_Work instruction_
In the material below, the lines from the one containing "Given: Toggle gizmo visibility button" through the one containing "Given: Click the undo arrow icon" are to be given again exactly, ends included, and no others.

Data to use Block Start

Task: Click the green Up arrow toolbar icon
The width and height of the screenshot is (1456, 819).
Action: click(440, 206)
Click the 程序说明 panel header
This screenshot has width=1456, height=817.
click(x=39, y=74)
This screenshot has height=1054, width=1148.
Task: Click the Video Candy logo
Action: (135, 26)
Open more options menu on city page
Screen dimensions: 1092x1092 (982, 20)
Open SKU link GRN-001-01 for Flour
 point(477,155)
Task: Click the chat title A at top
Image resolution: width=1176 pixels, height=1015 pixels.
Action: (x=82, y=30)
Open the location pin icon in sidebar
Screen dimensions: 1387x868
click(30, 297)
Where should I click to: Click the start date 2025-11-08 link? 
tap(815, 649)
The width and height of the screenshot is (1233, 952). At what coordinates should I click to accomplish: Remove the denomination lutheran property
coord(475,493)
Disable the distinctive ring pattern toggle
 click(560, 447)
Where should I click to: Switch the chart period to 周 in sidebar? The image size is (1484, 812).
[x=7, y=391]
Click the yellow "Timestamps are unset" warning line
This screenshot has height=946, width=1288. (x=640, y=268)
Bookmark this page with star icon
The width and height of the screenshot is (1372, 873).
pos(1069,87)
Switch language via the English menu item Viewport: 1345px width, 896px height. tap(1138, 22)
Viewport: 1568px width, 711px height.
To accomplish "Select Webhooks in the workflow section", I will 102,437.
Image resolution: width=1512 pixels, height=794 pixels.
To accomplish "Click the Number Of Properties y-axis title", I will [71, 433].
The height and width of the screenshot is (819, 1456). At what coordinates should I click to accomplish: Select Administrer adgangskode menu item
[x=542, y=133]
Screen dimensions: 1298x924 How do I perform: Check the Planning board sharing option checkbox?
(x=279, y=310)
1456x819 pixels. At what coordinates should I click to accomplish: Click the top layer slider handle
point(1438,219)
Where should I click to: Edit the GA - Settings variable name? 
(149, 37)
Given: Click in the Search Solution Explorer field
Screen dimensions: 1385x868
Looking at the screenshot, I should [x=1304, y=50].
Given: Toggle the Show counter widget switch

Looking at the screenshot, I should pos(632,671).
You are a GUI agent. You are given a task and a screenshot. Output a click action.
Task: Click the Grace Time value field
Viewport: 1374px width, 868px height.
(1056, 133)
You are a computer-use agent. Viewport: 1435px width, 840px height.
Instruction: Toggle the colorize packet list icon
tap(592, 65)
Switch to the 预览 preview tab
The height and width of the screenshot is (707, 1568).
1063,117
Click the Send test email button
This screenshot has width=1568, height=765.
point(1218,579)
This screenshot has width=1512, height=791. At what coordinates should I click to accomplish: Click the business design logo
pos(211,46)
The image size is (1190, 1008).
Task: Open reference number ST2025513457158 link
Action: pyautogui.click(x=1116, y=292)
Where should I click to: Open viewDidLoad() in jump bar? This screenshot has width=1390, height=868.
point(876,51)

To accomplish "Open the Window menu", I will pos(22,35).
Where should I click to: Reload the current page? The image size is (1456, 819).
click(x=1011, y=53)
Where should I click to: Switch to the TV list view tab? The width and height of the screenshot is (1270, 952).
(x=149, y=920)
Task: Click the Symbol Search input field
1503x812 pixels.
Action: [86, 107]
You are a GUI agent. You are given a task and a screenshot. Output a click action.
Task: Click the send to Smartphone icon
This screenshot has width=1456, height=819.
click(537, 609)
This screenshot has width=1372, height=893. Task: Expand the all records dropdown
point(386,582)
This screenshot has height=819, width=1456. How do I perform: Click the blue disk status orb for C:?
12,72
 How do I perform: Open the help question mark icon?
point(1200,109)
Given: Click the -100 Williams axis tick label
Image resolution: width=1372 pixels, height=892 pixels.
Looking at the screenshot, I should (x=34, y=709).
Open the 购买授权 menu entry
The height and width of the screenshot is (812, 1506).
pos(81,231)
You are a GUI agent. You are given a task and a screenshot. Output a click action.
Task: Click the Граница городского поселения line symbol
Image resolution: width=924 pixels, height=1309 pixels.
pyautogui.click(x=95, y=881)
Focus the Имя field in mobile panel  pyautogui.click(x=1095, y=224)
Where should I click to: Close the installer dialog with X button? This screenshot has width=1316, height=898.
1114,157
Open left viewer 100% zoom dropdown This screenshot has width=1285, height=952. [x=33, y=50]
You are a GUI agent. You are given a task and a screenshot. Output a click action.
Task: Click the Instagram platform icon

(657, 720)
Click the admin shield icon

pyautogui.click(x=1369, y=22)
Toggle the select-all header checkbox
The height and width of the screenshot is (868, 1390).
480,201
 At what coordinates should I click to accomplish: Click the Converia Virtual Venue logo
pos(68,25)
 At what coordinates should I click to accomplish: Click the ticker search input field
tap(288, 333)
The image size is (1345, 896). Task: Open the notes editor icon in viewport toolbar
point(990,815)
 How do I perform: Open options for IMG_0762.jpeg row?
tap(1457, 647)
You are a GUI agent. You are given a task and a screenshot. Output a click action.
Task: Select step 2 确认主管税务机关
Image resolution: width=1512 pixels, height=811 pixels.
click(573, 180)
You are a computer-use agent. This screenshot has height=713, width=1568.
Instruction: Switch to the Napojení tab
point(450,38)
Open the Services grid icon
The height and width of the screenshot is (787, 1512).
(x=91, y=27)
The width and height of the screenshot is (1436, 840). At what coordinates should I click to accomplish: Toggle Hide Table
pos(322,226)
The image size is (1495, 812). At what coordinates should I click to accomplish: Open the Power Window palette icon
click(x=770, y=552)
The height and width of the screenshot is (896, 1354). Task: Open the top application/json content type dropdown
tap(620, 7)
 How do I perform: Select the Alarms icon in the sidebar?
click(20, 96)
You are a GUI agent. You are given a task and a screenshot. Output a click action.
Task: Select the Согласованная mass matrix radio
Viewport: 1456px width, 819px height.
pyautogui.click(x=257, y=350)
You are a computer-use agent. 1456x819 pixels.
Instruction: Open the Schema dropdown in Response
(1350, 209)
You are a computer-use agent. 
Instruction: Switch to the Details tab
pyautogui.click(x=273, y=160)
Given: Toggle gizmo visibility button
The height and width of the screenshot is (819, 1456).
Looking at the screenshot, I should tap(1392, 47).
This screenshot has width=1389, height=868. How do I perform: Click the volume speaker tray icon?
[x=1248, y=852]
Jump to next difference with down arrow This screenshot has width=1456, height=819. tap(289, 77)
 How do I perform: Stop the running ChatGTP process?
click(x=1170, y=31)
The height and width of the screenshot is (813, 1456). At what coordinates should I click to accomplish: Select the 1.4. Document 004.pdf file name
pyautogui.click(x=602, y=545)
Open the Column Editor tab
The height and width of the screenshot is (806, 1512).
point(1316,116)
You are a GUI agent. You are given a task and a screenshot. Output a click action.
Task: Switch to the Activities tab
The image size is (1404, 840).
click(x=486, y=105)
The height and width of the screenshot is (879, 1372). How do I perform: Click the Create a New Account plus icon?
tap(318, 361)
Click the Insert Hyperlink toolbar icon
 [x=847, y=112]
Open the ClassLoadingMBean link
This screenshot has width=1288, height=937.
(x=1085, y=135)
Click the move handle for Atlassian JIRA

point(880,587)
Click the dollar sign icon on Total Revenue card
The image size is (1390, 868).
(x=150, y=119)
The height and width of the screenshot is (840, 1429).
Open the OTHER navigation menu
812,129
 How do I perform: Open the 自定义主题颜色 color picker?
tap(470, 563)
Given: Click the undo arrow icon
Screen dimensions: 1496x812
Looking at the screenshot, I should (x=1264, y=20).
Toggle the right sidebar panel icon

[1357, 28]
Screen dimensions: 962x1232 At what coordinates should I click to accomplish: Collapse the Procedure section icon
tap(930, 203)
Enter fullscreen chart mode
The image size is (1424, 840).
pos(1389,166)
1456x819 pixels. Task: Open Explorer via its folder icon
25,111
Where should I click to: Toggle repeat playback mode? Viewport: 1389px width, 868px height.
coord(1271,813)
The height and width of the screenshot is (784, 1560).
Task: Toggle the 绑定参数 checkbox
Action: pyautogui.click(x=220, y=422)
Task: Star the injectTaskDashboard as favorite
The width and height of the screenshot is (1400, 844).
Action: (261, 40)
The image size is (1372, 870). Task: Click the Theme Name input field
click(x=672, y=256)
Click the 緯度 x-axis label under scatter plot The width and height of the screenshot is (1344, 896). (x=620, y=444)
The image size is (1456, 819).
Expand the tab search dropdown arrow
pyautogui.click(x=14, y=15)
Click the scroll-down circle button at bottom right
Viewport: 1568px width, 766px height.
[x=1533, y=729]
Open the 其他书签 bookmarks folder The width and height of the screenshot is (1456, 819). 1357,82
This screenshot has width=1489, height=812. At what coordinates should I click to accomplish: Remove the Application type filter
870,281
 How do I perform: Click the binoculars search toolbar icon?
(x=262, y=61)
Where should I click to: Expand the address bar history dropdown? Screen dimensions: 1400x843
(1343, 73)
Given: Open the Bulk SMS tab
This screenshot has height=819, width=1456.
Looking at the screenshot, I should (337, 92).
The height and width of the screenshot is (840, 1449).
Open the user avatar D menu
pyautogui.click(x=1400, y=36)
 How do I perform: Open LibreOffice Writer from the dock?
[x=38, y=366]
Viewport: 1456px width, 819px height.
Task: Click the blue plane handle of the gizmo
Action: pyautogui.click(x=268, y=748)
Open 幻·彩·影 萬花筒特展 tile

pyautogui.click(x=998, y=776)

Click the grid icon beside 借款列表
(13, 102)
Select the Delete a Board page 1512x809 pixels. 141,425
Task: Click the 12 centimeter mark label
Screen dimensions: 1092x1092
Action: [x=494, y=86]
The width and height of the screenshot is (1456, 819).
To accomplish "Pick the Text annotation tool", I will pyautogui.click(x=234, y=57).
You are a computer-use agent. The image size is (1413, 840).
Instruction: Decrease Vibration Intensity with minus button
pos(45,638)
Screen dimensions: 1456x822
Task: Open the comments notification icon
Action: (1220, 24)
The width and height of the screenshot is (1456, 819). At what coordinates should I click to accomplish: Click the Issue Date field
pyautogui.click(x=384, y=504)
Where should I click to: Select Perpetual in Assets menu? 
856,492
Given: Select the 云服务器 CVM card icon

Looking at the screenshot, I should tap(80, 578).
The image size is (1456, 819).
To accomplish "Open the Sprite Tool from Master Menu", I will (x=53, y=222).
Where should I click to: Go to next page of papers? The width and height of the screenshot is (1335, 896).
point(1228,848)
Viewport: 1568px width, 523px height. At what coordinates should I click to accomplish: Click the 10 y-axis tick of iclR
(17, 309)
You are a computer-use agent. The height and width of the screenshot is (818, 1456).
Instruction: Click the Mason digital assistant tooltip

Data to use Block End

_Answer to the exercise_
Given: Toggle gizmo visibility button
The height and width of the screenshot is (819, 1456).
Looking at the screenshot, I should tap(1392, 47).
This screenshot has width=1389, height=868. How do I perform: Click the volume speaker tray icon?
[x=1248, y=852]
Jump to next difference with down arrow This screenshot has width=1456, height=819. tap(289, 77)
 How do I perform: Stop the running ChatGTP process?
click(x=1170, y=31)
The height and width of the screenshot is (813, 1456). At what coordinates should I click to accomplish: Select the 1.4. Document 004.pdf file name
pyautogui.click(x=602, y=545)
Open the Column Editor tab
The height and width of the screenshot is (806, 1512).
point(1316,116)
You are a GUI agent. You are given a task and a screenshot. Output a click action.
Task: Switch to the Activities tab
The image size is (1404, 840).
click(x=486, y=105)
The height and width of the screenshot is (879, 1372). How do I perform: Click the Create a New Account plus icon?
tap(318, 361)
Click the Insert Hyperlink toolbar icon
 [x=847, y=112]
Open the ClassLoadingMBean link
This screenshot has width=1288, height=937.
(x=1085, y=135)
Click the move handle for Atlassian JIRA

point(880,587)
Click the dollar sign icon on Total Revenue card
The image size is (1390, 868).
(x=150, y=119)
The height and width of the screenshot is (840, 1429).
Open the OTHER navigation menu
812,129
 How do I perform: Open the 自定义主题颜色 color picker?
tap(470, 563)
Given: Click the undo arrow icon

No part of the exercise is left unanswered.